§ **Exercise text**
#####
‘We Come From Afar’

Artist-in-Residence program closes with exhibition at Factory Works Gallery

For eight years, the Pajama Factory’s Artist-in-Residence program has been providing an extensive work experience during which artists have time to create two- and three-dimensional work in studio space. The seven-week residency program typically concludes at the Factory Works Gallery, Studio 10, Pajama Factory, 1307 Park Ave., with an exhibition of participants’ work. “We Come From Afar,” a collection of art from this year’s AIR program artists, will open with a reception from 6 to 9 p.m. Friday.

According to program director Ralph Wilson, the program began eight years ago and is a collaboration between the Pajama Factory and the area’s Arts Alliance. Administered by Factory Works, both national and international students are welcome to apply.

“The program serves two purposes,” Wilson said. “One is to introduce the region to fresh, new art from established and emerging artists that may not otherwise be seen in our area. The other is to introduce the vibrant arts community that we have in Williamsport to a broad audience. Some residents have chosen to remain in the area after the program has ended.”

About 50 artists have participated in the Artist-in-Residence program, which has seen students from all around the United States, as well as Germany and the Netherlands. Local individuals are encouraged to apply, as well. This year’s seven-week program included three artists with a local connection.

Artists must identify an intended project and goals for their time at the Pajama Factory as part of the application process, and they are expected to produce work for the closing exhibit.

“Ultimately, the selection committee was looking for a dedication to craft, a vision for what and how they’d utilize their time while here and a good balance of different mediums,” said Brian Spies, volunteer with the program. “The program is a multidisciplinary program, so we don’t want all photographers or all woodworkers, but a diversity of approaches that work well together and will help bring a positive, creative energy to the Pajama Factory community.”

As the director, Wilson works with volunteers who help secure housing and hospitality for the artists while they are here. With the help of local landlords, apartments near the Pajama Factory that typically are used as student housing during the school year are provided at no cost for the program, which takes place from June 1 through July 21 while students are on summer break.

This year, 15 applicants from as far away as Australia and as nearby as Williamsport applied to participate in the Artist-in-Residence program. Although it was a difficult task to make selections, Spies feels the six chosen were a great group and he is excited to share the work they’ve been creating.

Participating artists included work in the fields of photography, sculpture, installation and printmaking. Each utilized the mediums in differing, but inspiring ways.
#####
§ **How to complete this task**
Please continue the article on the Pajama Factory's Artist-in-Residence exhibition, picking up after its last sentence.

§ **Data listing**
#####
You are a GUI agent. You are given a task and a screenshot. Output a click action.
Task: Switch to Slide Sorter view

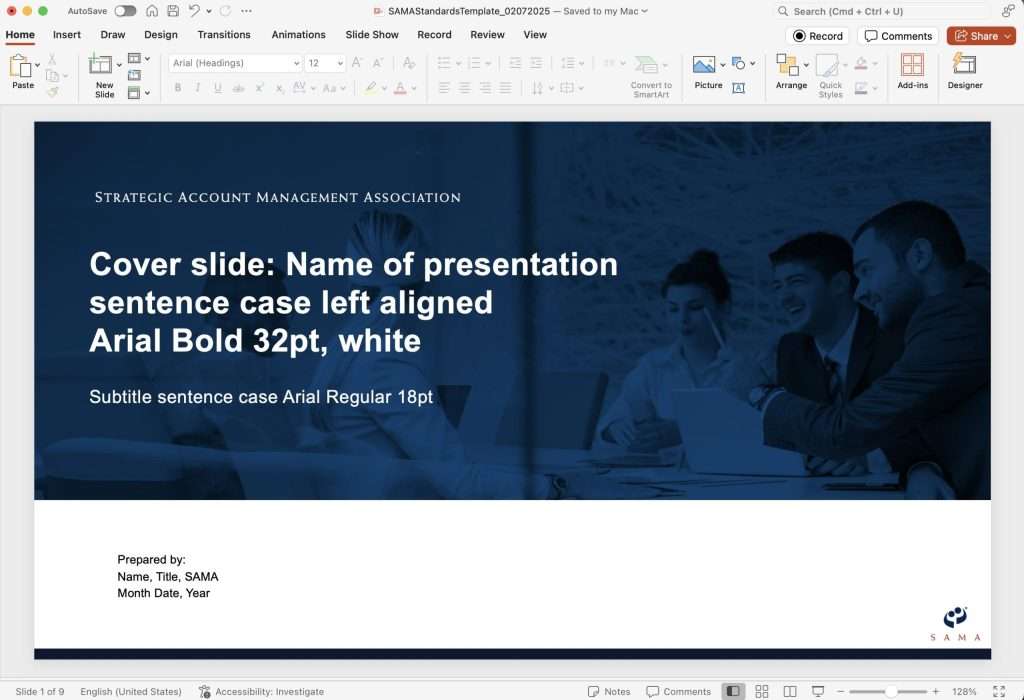pos(762,691)
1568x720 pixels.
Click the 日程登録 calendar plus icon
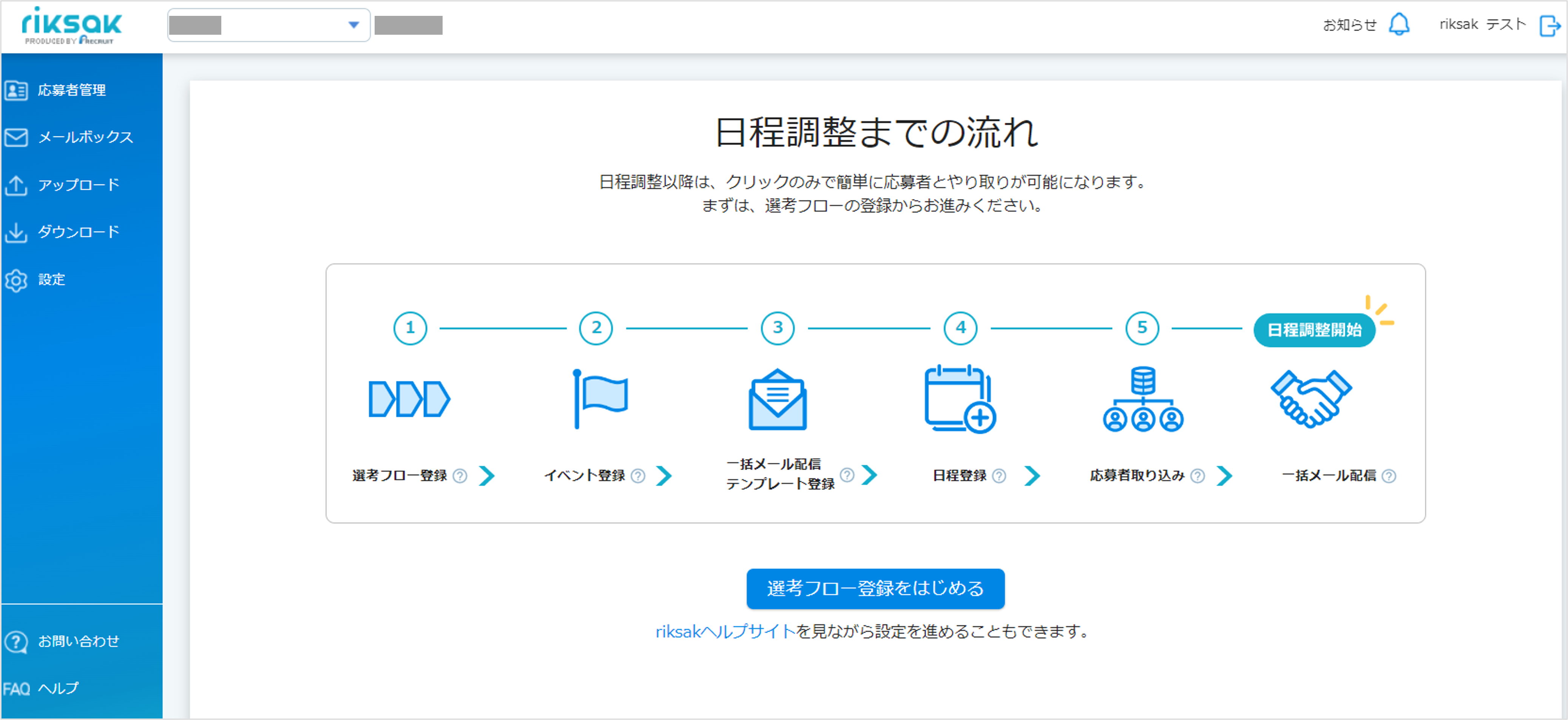tap(960, 399)
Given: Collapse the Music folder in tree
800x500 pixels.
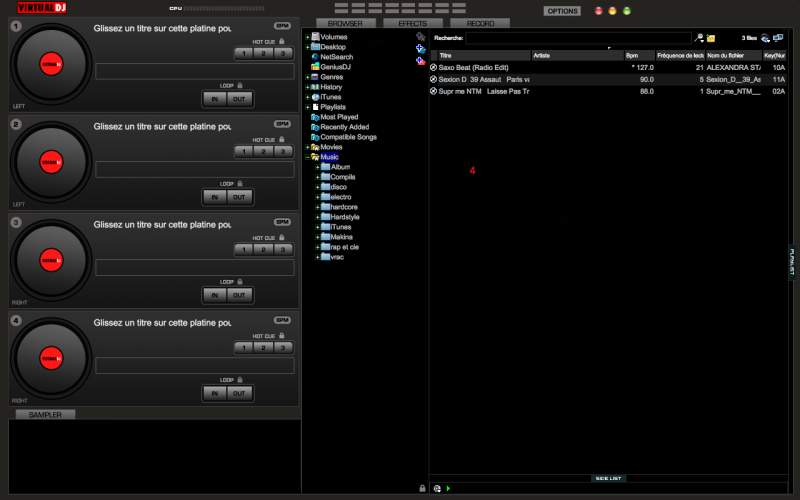Looking at the screenshot, I should pyautogui.click(x=307, y=157).
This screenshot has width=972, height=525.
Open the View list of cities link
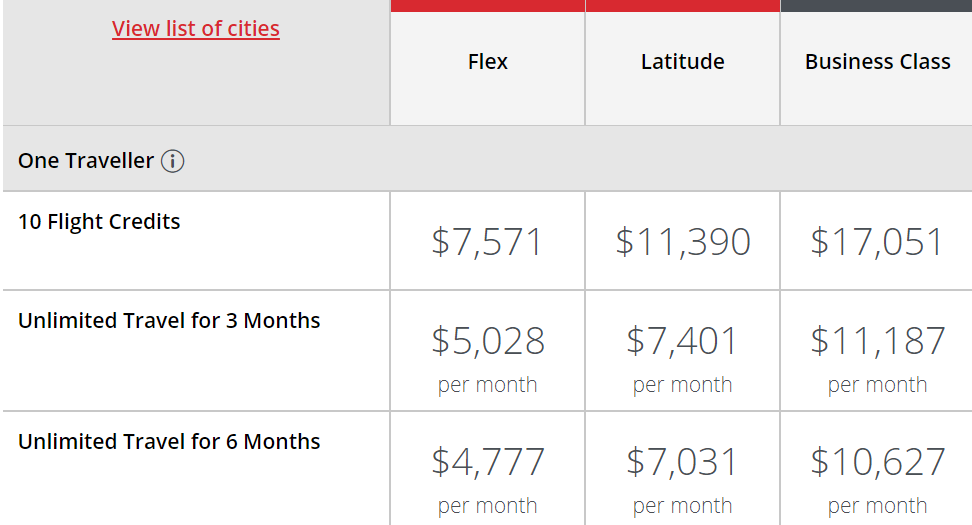pyautogui.click(x=196, y=29)
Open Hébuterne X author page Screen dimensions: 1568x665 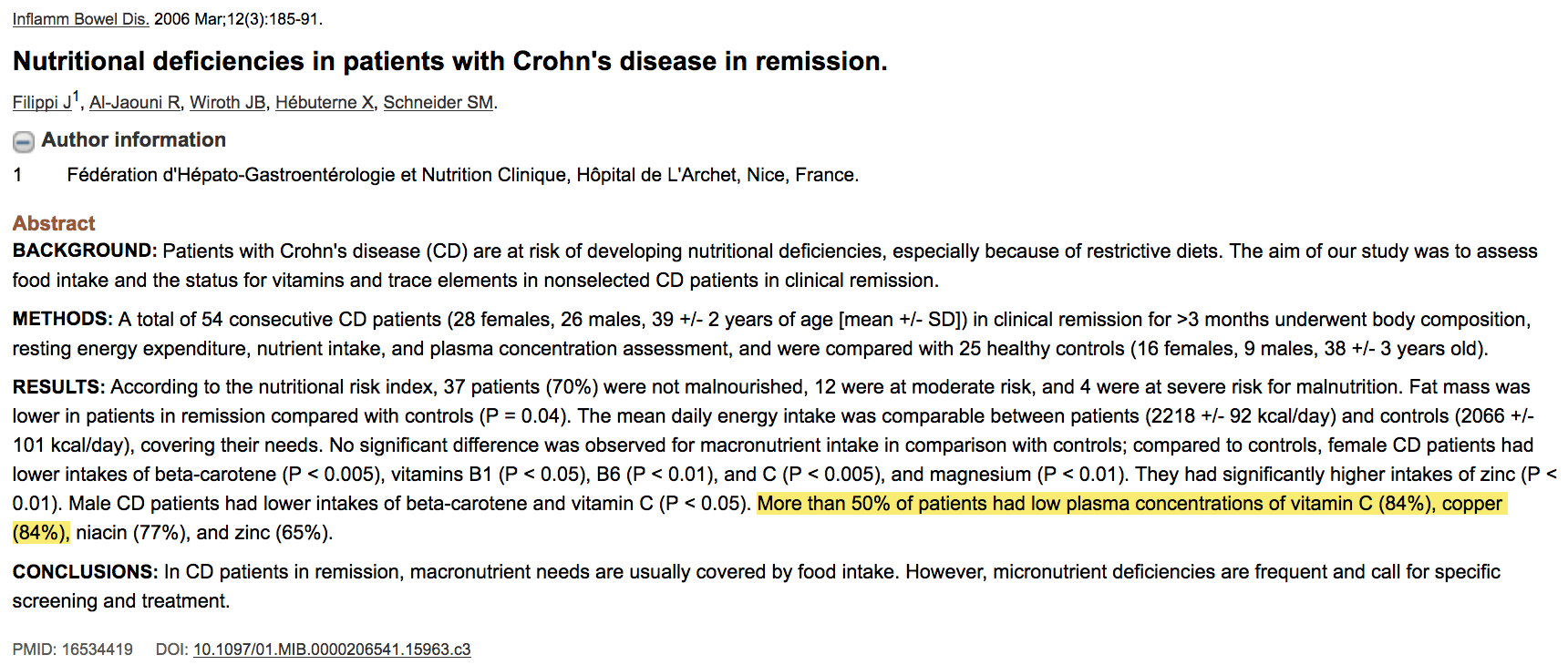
#####
§ **Response to the task**
The work of Tom Seay, of Danville, explores the expanding field of sculpture through the combination of traditional portrait painting with non-traditional recycled and repurposed materials.

Seay received a bachelor’s degree in art education and graphic design at Edinboro University of Pennsylvana. He taught elementary and high school art for seven years in the Charlotte, N.C., area. He later received a master’s degree in sculpture and painting at Winthrop University, Rock Hill, S.C., where he was a graduate assistant working as a graphic and web designer for two years and a metal shop technician for one year in the department of fine arts.

“I also had the opportunity to work as an artist assistant for two years, where I worked on projects such as large-scale public sculpture that is installed at a firm in Charlotte, and creating digital renderings that will be sent off to be etched into glass for new train stops in Charlotte,” Seay said.

He was interested in the residency’s length and offerings, such as access to its shops and studios, woodshop, print shop, photo lab and ceramics studio.

“This residency has given me the time and space to explore a wider scope of work and materials,” Seay said. “I have also had the time to explore other ideas for bodies of work that I would not have otherwise had the time to dive into.”

Other artists from this year’s program include:

• Madison Vermilya, Philadelphia, uses photography to provide a look at three different major places in her life – Philadelphia, Canton and Williamsport.

• Riley Stensland, Loyalsock Township, created a small set of sculptural pieces that may or may not be functional on some level, but show a fluidity between sculpture and furniture.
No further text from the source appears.